## Work instructions
1. For the passage on thin and full client devices, say whether each statement agrees with it: (a) In the arrangement of FIG. 7, the location database moves to the client device. (b) The video rendering processor component sends video frames to the display. (c) The user input processor receives the location information. Answer yes or no for each, quoting the words from the passage that settle it.
2. Write out part of the passage on thin and full client devices word for word. Begin at the words "In one embodiment, the video", and stop after the words "and the location correlator component 230.".
--- Start of Selected text ---
In one embodiment, the video rendering processor component 328 can convert the decoded composite video media object stream 120 a into a plurality of video frames. The video rendering processor component 328 sends the video frames to the display 360 for presentation to the user 20.
The system 10 illustrated in FIG. 1B, FIG. 2 and FIG. 3 is but one exemplary arrangement. In this arrangement, a “thin” client device 300 can be accommodated because the functionality of the virtual location manager component 220 and the location correlator component 230 can be included in the event presentation server 200. Other arrangements can be designed by those skilled in the art. For example, in one embodiment, shown in FIG. 7, the client device 300A can perform the functions of the virtual location manager component 220 and the location correlator component 230.
In this arrangement, the event presentation server 200A sends the encoded raw audio 110 and video 120 streams to the client device 300A and the client device 300A performs the video and audio signal processing functions to produce the composite video 120 a and spatial audio 110 a streams that represent the view and sound at the virtual location in the performance space 100. In one embodiment, the location database 208 can remain on the event presentation server 200A so that a plurality of client devices may query the virtual location based on seat and row number information.
According to one embodiment, the client device 300A receives and decodes the raw audio 110 and video 120 streams, which are then passed to the virtual location manager component 220. The user can provide location information corresponding to a virtual location in the virtual performance space, as described above. The location information 130 is received by the user input processor 304 and passed to the virtual location manager component 220 via the location correlator component 230. The virtual location manager component 220 assembles the spatial audio 110 a and composite video 120 a streams based on the raw audio 110 and raw video 120 streams received from the event presentation server 200A, as described above.
--- End of Selected text ---
--- Start of Supplied data ---
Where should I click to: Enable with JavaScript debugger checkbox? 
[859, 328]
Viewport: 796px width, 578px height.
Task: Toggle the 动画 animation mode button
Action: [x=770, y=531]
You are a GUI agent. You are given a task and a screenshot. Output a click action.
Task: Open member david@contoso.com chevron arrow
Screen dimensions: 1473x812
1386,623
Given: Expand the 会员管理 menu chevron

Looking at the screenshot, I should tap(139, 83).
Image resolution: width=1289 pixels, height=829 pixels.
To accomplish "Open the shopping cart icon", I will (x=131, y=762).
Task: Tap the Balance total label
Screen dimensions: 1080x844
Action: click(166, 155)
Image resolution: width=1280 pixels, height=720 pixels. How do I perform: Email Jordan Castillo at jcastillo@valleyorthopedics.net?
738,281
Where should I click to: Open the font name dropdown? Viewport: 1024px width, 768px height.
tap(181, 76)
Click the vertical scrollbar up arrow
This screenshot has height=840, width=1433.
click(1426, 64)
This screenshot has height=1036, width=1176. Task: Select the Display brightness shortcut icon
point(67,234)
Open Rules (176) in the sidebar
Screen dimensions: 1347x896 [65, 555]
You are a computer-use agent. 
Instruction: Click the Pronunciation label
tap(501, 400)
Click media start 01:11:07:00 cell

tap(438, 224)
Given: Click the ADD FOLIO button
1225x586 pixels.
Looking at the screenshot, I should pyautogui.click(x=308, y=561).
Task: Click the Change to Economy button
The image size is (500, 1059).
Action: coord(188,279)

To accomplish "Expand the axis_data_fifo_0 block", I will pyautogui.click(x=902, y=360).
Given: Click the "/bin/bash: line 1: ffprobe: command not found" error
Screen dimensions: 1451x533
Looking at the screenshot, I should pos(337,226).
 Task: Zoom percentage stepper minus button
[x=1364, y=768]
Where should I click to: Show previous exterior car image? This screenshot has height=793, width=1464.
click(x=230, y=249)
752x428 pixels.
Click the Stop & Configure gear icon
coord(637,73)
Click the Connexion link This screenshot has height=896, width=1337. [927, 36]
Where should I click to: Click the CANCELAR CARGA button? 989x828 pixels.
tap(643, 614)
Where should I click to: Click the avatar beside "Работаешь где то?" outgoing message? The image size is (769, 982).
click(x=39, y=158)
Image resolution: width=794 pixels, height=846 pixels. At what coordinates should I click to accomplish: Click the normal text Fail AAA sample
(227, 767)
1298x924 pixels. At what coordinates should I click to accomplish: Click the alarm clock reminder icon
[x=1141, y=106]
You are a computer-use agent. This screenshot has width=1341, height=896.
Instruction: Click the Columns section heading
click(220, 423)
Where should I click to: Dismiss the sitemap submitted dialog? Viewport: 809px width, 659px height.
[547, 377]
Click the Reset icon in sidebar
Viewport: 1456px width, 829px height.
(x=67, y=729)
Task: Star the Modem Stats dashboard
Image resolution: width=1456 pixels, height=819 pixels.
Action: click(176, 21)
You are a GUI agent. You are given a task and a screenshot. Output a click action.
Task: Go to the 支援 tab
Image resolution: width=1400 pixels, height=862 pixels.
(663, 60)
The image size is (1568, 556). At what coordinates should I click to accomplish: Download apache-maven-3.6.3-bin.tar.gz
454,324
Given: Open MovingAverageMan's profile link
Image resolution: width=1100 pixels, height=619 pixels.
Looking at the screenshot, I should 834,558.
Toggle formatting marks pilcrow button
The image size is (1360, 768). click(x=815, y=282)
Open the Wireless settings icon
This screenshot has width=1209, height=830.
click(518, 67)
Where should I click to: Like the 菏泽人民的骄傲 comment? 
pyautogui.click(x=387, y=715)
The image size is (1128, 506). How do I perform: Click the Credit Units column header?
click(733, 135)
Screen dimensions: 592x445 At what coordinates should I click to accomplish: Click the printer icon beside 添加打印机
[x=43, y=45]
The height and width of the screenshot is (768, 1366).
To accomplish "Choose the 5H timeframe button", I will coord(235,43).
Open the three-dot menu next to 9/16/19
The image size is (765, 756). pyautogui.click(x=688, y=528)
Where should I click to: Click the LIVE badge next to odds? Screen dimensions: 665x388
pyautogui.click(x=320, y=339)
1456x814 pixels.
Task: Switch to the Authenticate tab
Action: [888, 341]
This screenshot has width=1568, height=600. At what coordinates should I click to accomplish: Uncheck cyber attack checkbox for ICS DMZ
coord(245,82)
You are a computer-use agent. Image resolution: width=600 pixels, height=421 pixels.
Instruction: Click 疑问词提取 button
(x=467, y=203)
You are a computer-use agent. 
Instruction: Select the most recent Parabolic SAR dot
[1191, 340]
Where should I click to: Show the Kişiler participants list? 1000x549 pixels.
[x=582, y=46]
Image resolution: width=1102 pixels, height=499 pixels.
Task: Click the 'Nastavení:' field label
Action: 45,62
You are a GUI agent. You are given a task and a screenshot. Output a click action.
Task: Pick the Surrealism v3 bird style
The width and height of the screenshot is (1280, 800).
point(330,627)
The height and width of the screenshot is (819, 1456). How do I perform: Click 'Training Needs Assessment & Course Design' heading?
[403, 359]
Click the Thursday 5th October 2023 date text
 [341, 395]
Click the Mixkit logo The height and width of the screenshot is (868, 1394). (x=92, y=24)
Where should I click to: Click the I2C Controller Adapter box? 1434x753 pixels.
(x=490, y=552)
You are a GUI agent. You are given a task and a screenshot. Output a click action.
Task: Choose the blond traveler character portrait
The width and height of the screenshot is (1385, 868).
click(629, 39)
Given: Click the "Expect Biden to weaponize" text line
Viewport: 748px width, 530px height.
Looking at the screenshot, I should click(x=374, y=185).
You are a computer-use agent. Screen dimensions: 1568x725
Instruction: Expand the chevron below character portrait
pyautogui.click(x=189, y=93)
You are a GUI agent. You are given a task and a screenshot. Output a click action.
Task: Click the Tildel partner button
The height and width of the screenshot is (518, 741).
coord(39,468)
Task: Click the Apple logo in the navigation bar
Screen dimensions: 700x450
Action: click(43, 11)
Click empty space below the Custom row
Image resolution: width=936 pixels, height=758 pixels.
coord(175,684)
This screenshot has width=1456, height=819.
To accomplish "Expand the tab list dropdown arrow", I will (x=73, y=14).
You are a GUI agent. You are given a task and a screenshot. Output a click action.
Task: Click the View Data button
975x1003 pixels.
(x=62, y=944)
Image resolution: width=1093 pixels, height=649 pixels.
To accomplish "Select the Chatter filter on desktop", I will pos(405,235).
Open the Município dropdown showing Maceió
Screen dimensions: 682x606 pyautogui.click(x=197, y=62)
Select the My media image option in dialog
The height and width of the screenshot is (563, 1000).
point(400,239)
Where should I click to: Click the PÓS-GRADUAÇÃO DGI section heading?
--- End of Supplied data ---
## Answers to the problems
1.
(a) No: "the location database 208 can remain on the event presentation server 200A"
(b) Yes: "The video rendering processor component 328 sends the video frames to the display 360 for presentation to the user 20."
(c) Yes: "The location information 130 is received by the user input processor 304"

2.
In one embodiment, the video rendering processor component 328 can convert the decoded composite video media object stream 120 a into a plurality of video frames. The video rendering processor component 328 sends the video frames to the display 360 for presentation to the user 20.
The system 10 illustrated in FIG. 1B, FIG. 2 and FIG. 3 is but one exemplary arrangement. In this arrangement, a “thin” client device 300 can be accommodated because the functionality of the virtual location manager component 220 and the location correlator component 230 can be included in the event presentation server 200. Other arrangements can be designed by those skilled in the art. For example, in one embodiment, shown in FIG. 7, the client device 300A can perform the functions of the virtual location manager component 220 and the location correlator component 230.